Your mention of the "inflation" crocodile rang some faint bell and I had to go and check... And having looked at both the Speakeasy and the Daily Mirror I can confirm that the printed Mirror version I have, isn't reprinted in Speakeasy - which is in fact a completely different drawing of the "inflation crocodile. Speakeasy's is, as you say, facing to the left, but isn't a 'flipped' 'mirror' (heh) 'reversal' of the Daily Mirror image - both versions are signed Frank Bellamy, and 'signwritten' "INFLATION" along each reptile's flank.

And here to prove what David has quite rightly pointed out are both images

The Daily Mirror (15 June 1972) picture accompanies an article called "What is the cause?…The Mirror verdict" by Robert Head appearing on pp.16-17

Daily Mirror 15 June 1972, pp16-17 © mirrorpix
According to his obituary (February 19 2009 in the Times), Robert Head was "the youngest City editor on a national newspaper when he was appointed in his early thirties by the Daily Mirror’s bulky, hard-drinking but shrewd and authoritative Editor Lee Howard as the first in that post on a tabloid paper. Thirty years on he was the longest serving when he finally retired from the Daily Mirror and Sunday Mirror, both of which he had served for seven days a week."

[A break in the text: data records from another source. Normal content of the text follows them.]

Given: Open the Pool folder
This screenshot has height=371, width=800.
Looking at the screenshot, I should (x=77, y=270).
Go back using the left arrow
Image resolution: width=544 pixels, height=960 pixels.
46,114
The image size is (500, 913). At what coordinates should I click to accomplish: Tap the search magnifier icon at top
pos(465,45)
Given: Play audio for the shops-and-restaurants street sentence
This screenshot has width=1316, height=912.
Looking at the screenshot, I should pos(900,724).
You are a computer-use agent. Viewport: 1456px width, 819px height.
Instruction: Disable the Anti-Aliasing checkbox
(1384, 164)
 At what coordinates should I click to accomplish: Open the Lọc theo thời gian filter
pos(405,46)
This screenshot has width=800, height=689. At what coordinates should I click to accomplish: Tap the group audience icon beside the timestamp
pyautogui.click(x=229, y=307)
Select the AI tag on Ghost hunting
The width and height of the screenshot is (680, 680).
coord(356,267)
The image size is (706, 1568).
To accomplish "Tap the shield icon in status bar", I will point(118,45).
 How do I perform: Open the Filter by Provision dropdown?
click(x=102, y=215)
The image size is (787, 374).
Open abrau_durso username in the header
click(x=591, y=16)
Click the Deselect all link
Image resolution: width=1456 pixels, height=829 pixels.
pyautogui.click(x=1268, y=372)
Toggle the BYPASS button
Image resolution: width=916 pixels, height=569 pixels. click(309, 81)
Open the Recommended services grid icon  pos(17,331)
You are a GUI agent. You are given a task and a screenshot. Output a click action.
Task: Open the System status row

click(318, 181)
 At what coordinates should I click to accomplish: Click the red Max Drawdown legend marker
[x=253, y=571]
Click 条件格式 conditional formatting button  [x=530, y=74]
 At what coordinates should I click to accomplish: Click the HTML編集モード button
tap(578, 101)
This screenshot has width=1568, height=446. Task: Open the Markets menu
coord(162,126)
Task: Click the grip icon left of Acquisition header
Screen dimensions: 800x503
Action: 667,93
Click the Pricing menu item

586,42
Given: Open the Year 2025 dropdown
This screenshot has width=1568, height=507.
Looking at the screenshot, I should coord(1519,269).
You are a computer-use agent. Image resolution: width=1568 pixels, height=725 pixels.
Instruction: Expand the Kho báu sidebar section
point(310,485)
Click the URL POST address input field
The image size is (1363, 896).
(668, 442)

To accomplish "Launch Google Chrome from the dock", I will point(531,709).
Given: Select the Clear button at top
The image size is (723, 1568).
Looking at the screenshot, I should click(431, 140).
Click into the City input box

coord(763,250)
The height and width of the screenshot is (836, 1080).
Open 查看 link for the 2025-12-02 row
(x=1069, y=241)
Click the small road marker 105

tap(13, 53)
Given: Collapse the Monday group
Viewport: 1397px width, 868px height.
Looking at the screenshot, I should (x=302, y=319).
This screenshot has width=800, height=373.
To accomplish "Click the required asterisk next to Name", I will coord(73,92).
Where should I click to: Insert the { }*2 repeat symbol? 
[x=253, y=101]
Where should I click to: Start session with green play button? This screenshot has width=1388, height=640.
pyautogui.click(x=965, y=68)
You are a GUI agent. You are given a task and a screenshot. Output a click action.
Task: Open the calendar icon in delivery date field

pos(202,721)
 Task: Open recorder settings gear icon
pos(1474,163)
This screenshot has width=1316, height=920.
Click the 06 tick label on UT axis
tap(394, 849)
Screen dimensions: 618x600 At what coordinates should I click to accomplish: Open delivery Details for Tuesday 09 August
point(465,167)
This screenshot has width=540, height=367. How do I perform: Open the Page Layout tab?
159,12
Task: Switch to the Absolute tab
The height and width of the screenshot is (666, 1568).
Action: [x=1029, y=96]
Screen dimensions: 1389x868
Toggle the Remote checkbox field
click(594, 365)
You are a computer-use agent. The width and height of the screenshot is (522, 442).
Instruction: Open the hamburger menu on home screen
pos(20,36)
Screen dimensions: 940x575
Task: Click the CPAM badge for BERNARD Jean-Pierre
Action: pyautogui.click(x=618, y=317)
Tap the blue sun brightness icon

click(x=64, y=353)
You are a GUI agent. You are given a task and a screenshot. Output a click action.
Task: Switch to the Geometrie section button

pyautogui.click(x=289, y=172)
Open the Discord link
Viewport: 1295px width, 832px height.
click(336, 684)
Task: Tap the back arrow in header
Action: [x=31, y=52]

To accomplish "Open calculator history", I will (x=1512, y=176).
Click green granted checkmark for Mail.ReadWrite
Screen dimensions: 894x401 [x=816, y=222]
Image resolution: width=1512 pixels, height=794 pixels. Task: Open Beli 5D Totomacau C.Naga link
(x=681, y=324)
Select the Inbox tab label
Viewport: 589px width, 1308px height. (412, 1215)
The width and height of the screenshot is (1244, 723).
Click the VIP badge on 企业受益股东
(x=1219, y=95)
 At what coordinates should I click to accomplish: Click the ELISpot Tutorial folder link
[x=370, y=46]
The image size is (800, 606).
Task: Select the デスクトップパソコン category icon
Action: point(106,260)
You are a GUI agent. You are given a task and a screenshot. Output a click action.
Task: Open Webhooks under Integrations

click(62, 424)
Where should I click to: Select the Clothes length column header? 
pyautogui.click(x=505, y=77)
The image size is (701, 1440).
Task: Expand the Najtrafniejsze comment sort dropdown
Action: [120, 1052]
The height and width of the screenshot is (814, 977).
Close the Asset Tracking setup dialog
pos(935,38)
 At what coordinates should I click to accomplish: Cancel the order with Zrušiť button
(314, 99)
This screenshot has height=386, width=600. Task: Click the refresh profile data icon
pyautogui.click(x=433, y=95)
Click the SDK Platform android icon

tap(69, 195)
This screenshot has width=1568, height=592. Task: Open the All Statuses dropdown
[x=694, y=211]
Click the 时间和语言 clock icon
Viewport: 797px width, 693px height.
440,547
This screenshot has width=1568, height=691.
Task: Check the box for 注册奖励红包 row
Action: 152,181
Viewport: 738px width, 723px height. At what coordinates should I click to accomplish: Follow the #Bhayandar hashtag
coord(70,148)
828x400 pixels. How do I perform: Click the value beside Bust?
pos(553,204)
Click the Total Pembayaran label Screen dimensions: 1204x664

 The second picture David and I were talking about appeared in the "Unseen Frank Bellamy" exhibition to which I have dedicated a page on the Checklist website. The catalogue was published to coincide with the exhibition, in Acme Press' Speakeasy magazine #100 (July 1989). The long-running (10 years or so) comics fanzine-turned-professional publication folded in the early 90s. Speakeasy was founded by Richard Ashford, whom Alan Davis (the comic book artist) took to visit Frank Bellamy's widow, Nancy Bellamy. The meeting set in motion the events that resulted in the Acme Press/Speakeasy art show The event itself took place at The Basement Gallery 391 Coldharbour Lane Brixton, London SW9 8LQ between the 15th of July and 3rd of September 1989.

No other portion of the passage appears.